ESCONDIDO — A Nevada man convicted of a three-decades-old murder was sentenced immediately to prison following his guilty plea Dec. 3 in a Vista Superior Court.
Nearly a year to the day of his arrest, 59-year-old Michael Keith Moon pleaded guilty to second degree murder in connection with the 1977 death of Liborio Landin-Vallin, a 24-year-old undocumented migrant worker, in the burgeoning Escondido suburbs.
Moon received eight years in prison for the murder, Deputy District Attorney Brock Arstill said. The prosecutor said Moon’s sentence was in accordance with the state’s 1977 sentencing guidelines.
At the time of his Dec. 12, 2007, arrest in Reno, Nev., Moon had been on life-time parole for the 1978 slaying of a Nevada woman, according to court documents. Following his parole in 1990, Moon was arrested within two years in Illinois for attempted murder after he stabbed a man more than a dozen times.

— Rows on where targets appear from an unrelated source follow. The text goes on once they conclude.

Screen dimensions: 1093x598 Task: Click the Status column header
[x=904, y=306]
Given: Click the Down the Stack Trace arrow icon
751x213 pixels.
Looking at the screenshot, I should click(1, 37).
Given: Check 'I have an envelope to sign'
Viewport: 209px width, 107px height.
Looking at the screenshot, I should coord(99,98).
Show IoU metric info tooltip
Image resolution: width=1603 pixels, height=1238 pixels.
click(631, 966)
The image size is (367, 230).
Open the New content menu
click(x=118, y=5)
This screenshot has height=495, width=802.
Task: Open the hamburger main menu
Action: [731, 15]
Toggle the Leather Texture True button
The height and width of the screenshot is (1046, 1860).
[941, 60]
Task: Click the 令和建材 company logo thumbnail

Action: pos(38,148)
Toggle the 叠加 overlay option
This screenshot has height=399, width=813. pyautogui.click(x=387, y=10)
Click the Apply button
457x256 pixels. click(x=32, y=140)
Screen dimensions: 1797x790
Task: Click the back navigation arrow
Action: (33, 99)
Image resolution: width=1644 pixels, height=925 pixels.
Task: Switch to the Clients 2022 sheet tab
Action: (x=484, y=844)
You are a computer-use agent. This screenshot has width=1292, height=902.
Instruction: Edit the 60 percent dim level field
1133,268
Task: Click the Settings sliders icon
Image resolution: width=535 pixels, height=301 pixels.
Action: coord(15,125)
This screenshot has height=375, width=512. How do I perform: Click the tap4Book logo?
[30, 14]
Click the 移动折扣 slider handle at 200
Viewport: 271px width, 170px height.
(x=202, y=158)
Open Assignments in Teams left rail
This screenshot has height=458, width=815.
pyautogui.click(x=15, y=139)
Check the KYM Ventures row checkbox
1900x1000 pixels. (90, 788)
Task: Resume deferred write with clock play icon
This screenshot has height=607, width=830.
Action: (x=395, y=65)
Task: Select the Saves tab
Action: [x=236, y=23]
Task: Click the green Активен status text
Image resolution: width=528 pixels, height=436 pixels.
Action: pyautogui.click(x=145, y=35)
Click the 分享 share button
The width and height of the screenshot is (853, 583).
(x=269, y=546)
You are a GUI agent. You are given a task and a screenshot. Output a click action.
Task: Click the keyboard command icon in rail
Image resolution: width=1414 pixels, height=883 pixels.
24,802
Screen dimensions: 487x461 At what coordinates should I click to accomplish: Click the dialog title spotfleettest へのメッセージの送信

He served nine years on a 20-year sentence and was released in 2000, court records state.
The conviction marks the end of a 31-year-old cold case, which the newly formed Escondido Cold Case Homicide Team broke open last year.
Landin-Vallin’s half-naked body was discovered in a pool of blood around 3:15 a.m. May 1, 1977, on the concrete garage floor of an unoccupied residence in the 600 block of Falconer Road in group of tract homes that were being built, according to court documents.
His cousin Gabriel Landin, who now lives near Aguascaliente in Mexico, and another co-worker, Fernando Varona, said they were at the Pastime Club when the victim began playing pool with a white male that fit Moon’s description at the time, according to a court affidavit filed by Detective Charles Gaylor.
In 1977, Varona told police that the white male gave him, Landin-Vallin and another co-worker a ride to the latter’s house where Varona helped the man inside, Gaylor wrote. He said when he returned to where the yellow van had been parked it was gone, along with the victim and white male, the detective wrote.
During an interview last October, Moon told police he lived in Escondido on Oak Hill Drive in 1977, Gaylor wrote. Oak Hill Drive, located approximately one mile from the crime scene, bisects the construction site where Landin-Vallin was murdered, according to the affidavit. Moon, a construction framer at the time, said he used to frequent the Pastime Bar, which had been owned by his former common-law wife’s aunt, the detective wrote.
The four-person team, consisting of current and retired law enforcement agents, got the definitive break in the case when photographs of partial bloody prints taken from the crime scene were identified as belonging to Moon, said Lt. Bob Benton, a spokesperson for the Escondido Police Department.
The aforementioned photographs, as well as crime scene photos, were the only evidence that remained in the case, Gaylor wrote. All of the other evidence had been destroyed years ago after rodents had eaten and defecated in the evidence, he wrote.
Moon’s conviction is the first for the Cold Case Team, which formed in May 2007 at the request of Chief Jim Maher, Benton said. Additionally, the case was also one of the oldest homicide prosecutions ever taken in San Diego County, he said.